Ainda que alguns críticos/intelectuais (poucos,
ainda bem) torçam o nariz para a “festa” literária que acontece anualmente em
Paraty, seria muito proveitoso perguntar por que ela continua sendo um evento
disputado após 10 anos de existência. E nesta toada, analisar seu sucesso não
só pelo prisma do espetáculo ou mesmo do lugar que a literatura “ainda” ocupa
no mundo atual, mas também pelo surpreendente número de leitores brasileiros –
em um país quase sem tradição literária - que continuam a reverencia-la. E o
que buscam estes “leitores”? Não é fácil responder a esta questão quando se acompanha
os comentários espalhados pela mídia, tanto de “turistas” que ali comparecem ou
dos inúmeros jornalistas que cobrem o evento. Mas a própria diversidade dos
enfoques já anuncia a consagração deste que é um dos maiores e melhores acervos
de nossa história humana: as narrativas que cumprem essa função integradora do
corpo social ao acompanhar os desafios (internos e externos) de cada época. E,
se a iniciativa de se fazer uma feira/festa literária tem seus interesses
capitalistas, com editoras e autores sonhando em aumentar suas cifras, a
proposta de tornar acessível ao público (em geral) um pouco mais do produto dos
que dedicam parte de suas vidas a escrever sobre algo que interessa a muitas
pessoas do mundo todo, não deixa de ter um efeito midiático interessante. Ao
lado da tietagem que normalmente caracteriza algumas relações entre leitores e
autores, há o fato inusitado de se forçar um escritor a “falar” sobre seu
processo criativo, as escolhas de seus temas, a relação de suas narrativas com
sua própria vida, enfim, faze-lo refletir sobre o lugar que a escrita ocupa em
sua vida e como ele percebe/analisa o interesse de seus temas para o público. É
neste confronto que se percebe a variedade das análises - sempre particulares -
que acabam compondo um leque imenso de possibilidades de narrar nossa história
coletiva.

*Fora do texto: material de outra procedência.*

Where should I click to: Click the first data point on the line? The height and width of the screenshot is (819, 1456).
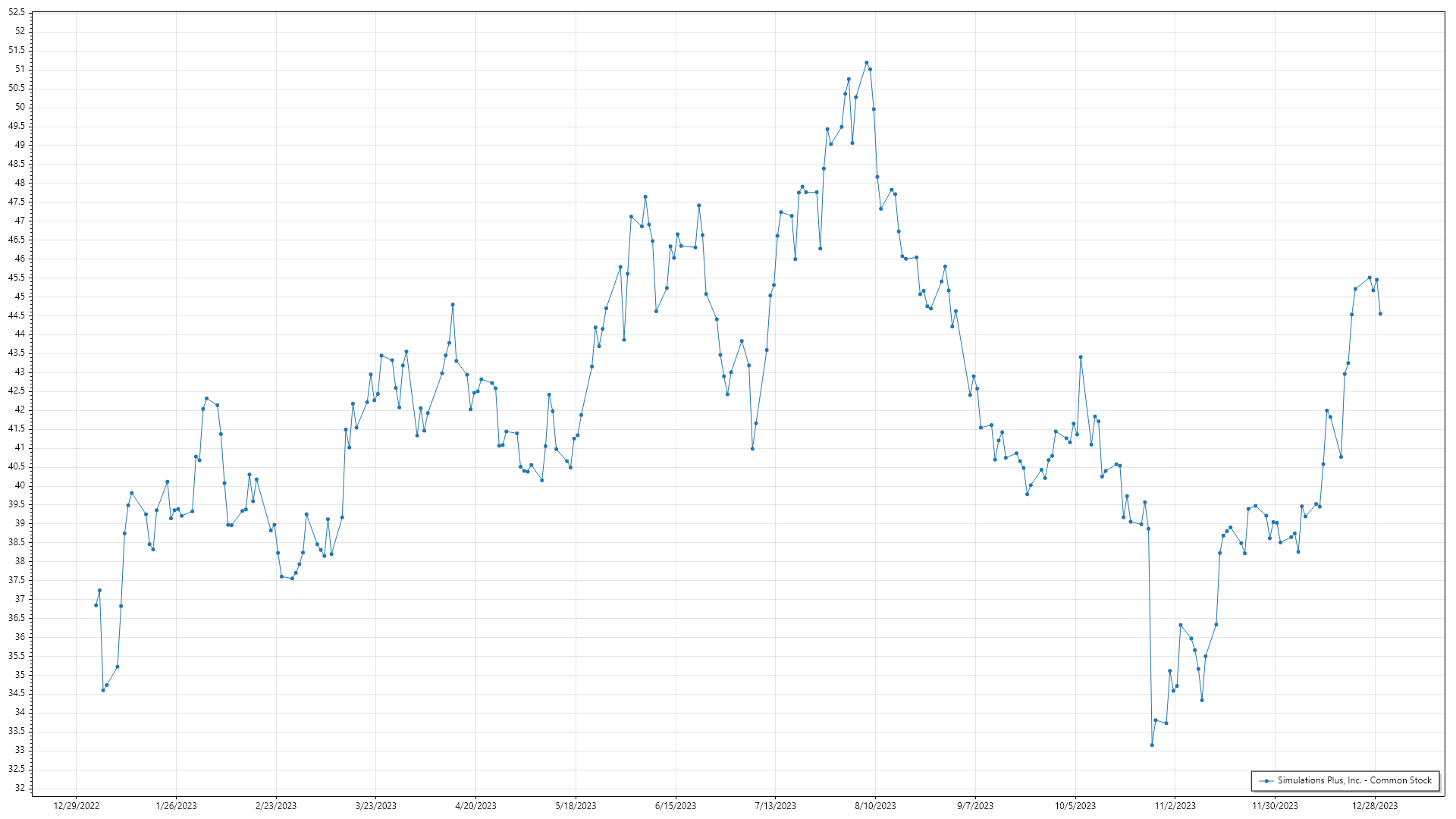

Pode estar a serviço de uma ampliação do contato consigo próprio, da
preservação da memória ou o contrário, da tentativa de confundi-la; pode falar
da própria literatura, das cidades, das injustiças sociais; pode dizer o que
ainda não foi dito ou pode simplesmente guardar um anseio de ser lido/reconhecido
por muitos. Os verbos também podem deslizar para o entreter, perpetuar, transmitir,
refletir, e assim vai. E para isso vale falar sobre as entranhas humanas , seja
para apaziguar ou impulsionar seus fantasmas. Sobre os fracassos, a solidão, o
desamparo, os amores, os lugares e as pessoas que lhe são importantes; sobre os
aspectos políticos e sociais do mundo, a violência, as injustiças ou a vida banal
nas cidades. Como vimos não há limites. A leitura de uma boa obra pode ser uma
experiência transformadora para alguns leitores, mas é basicamente uma experiência “humana” em que cada um se
reconhece e dialoga com seu semelhante independente das diferenças étnicas
culturais ou das distancias geográficas entre quem escreve e quem lê. Se uma
análise crítica deve tentar compreender mais do que
conjecturar ou agourar, podemos deixar registrado com certa satisfação que a Flip tem
propiciado um bom e inusitado debate de ideias entre escritores de diferentes
culturas e idades além de dar visibilidade para a literatura. E se ela, a literatura,
estrela máxima do evento, consegue se manter sendo a memória cultural de uma
era, se em última instancia é isso que se constrói e conserva quando se
escreve, é bem capaz que os livros continuem a ser escritos e lidos. Oxalá.